预先医疗指示(advance care planning,ACP)是一种使个人能够预先描述他们未来所需医疗保健的过程。有证据表明,ACP 可以减少医院干预,尤其是在生命末期。对于体弱的老年人进行 ACP 尤其重要,因为这一人群更有可能使用医院服务,但从资源密集型护理中获益的可能性较小。我们的研究目的是评估为体弱老年人开发的 ACP 方法,即缓和医疗与治疗协调(Palliative and Therapeutic Harmonization or PATH),是否能提高 ACP 水平。

方法

PATH 方法适用于加拿大温哥华的一项面向居家体弱老年人的初级保健服务。这项回顾性图表审查从该服务中随机选择的 200 名患者基线(2017 年 6 月 22 日前)和 114 名连续入院的患者中收集与 ACP 相关的替代指标,这些患者是在 PATH ACP 计划实施后(2017 年 10 月 1 日至 2018 年 5 月 1 日)入院的。我们比较了实施 PATH 模型前后以下 ACP 替代指标的变化:图表记录的虚弱阶段、替代决策人、复苏决策和住院决策。还比较了每个患者上述四项措施的总和(范围为 0 至 4)的 ACP 记录得分。

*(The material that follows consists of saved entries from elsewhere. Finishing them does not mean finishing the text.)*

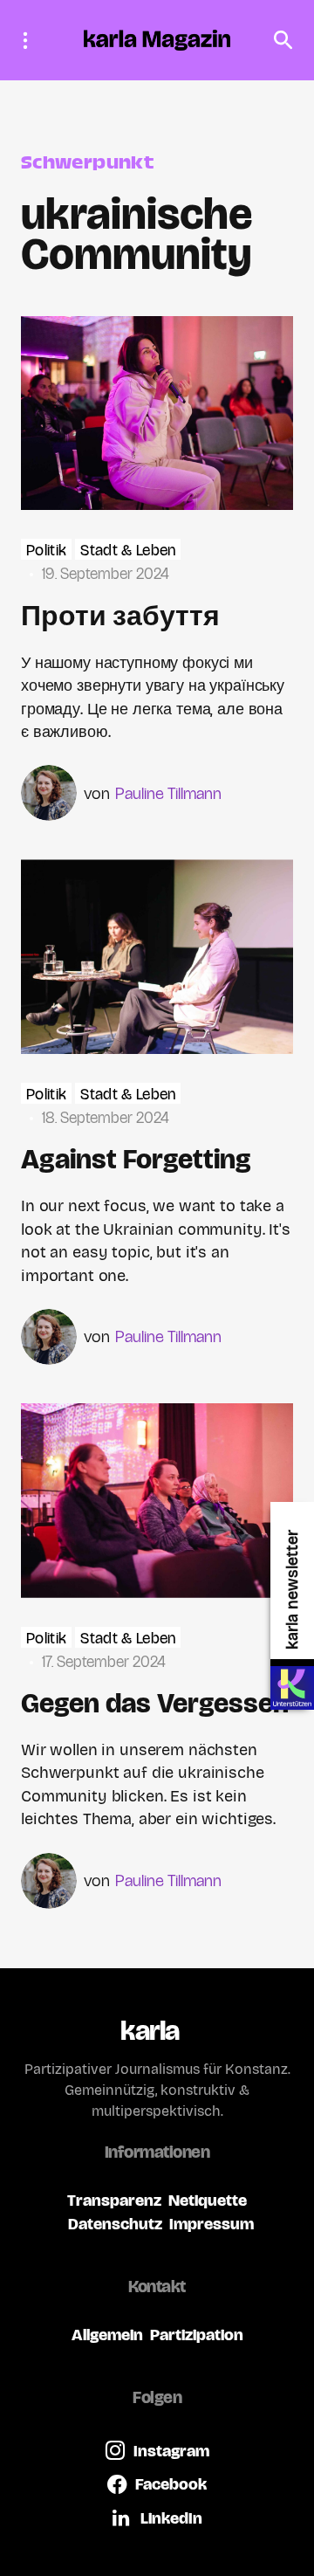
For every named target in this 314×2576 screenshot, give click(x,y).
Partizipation (196, 2334)
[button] (30, 40)
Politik (46, 550)
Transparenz (114, 2200)
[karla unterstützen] (292, 1688)
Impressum (211, 2223)
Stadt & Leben (127, 550)
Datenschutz (115, 2223)
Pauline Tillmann (168, 793)
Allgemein (107, 2334)
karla (149, 2031)
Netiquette (207, 2200)
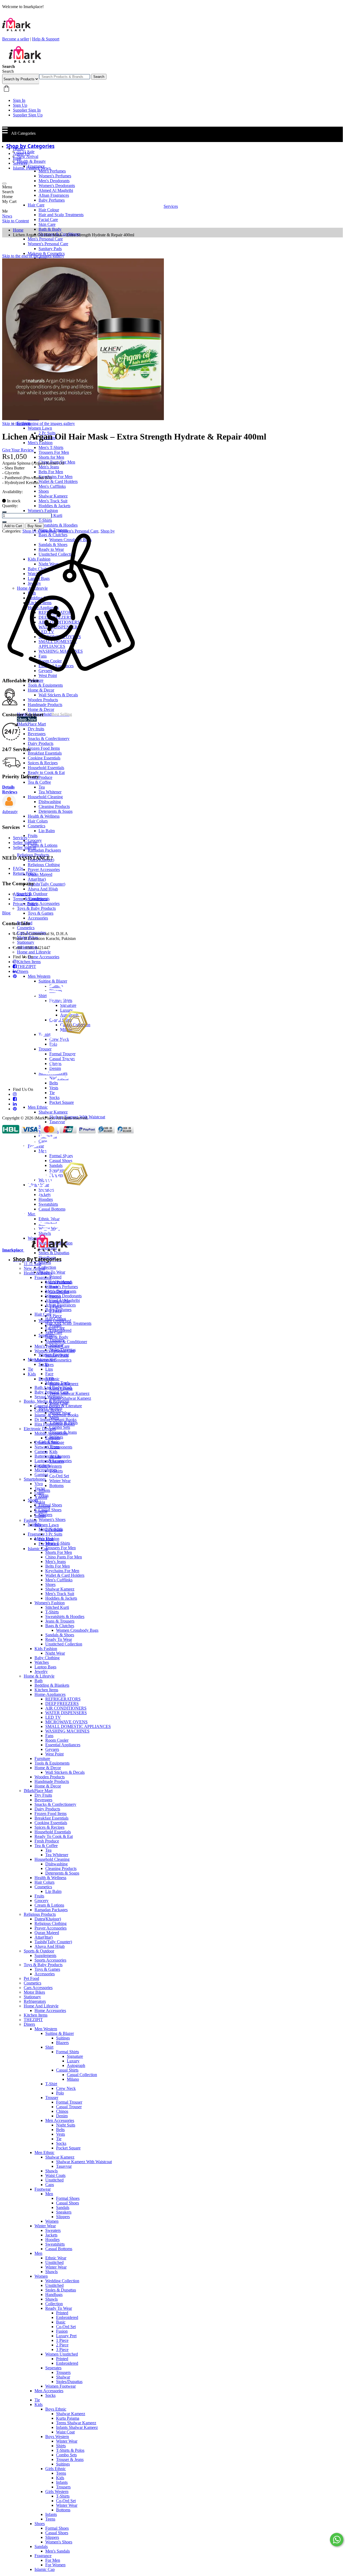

对于有记录的复苏和住院决策的患者/替代决策人,在实施前后,研究还检查了他们对不复苏和不住院的表达意愿。

结果

我们发现,在实施前后,ACP 相关记录有以下变化:虚弱阶段(27.0% 对 74.6%,p<0.0001);替代决策人(63.5% 对 71.9%,p=0.128);记录的复苏决策(79.5% 对 67.5%,p=0.018);以及记录的住院决策(61.5% 对 100.0%,p<0.0001);平均(标准差)ACP 记录得分(2.32(1.16)对 3.14(1.11),p<0.0001)。实施后表达不复苏和不住院意愿的调整优势比(95%置信区间)分别为 0.87(0.35,2.15)和 3.14(1.78,5.55)。

结论

结果表明,在居家初级保健中实施 PATH 方法进行 ACP 取得了部分成功。关键的背景促成因素和障碍是成功实施的重要考虑因素。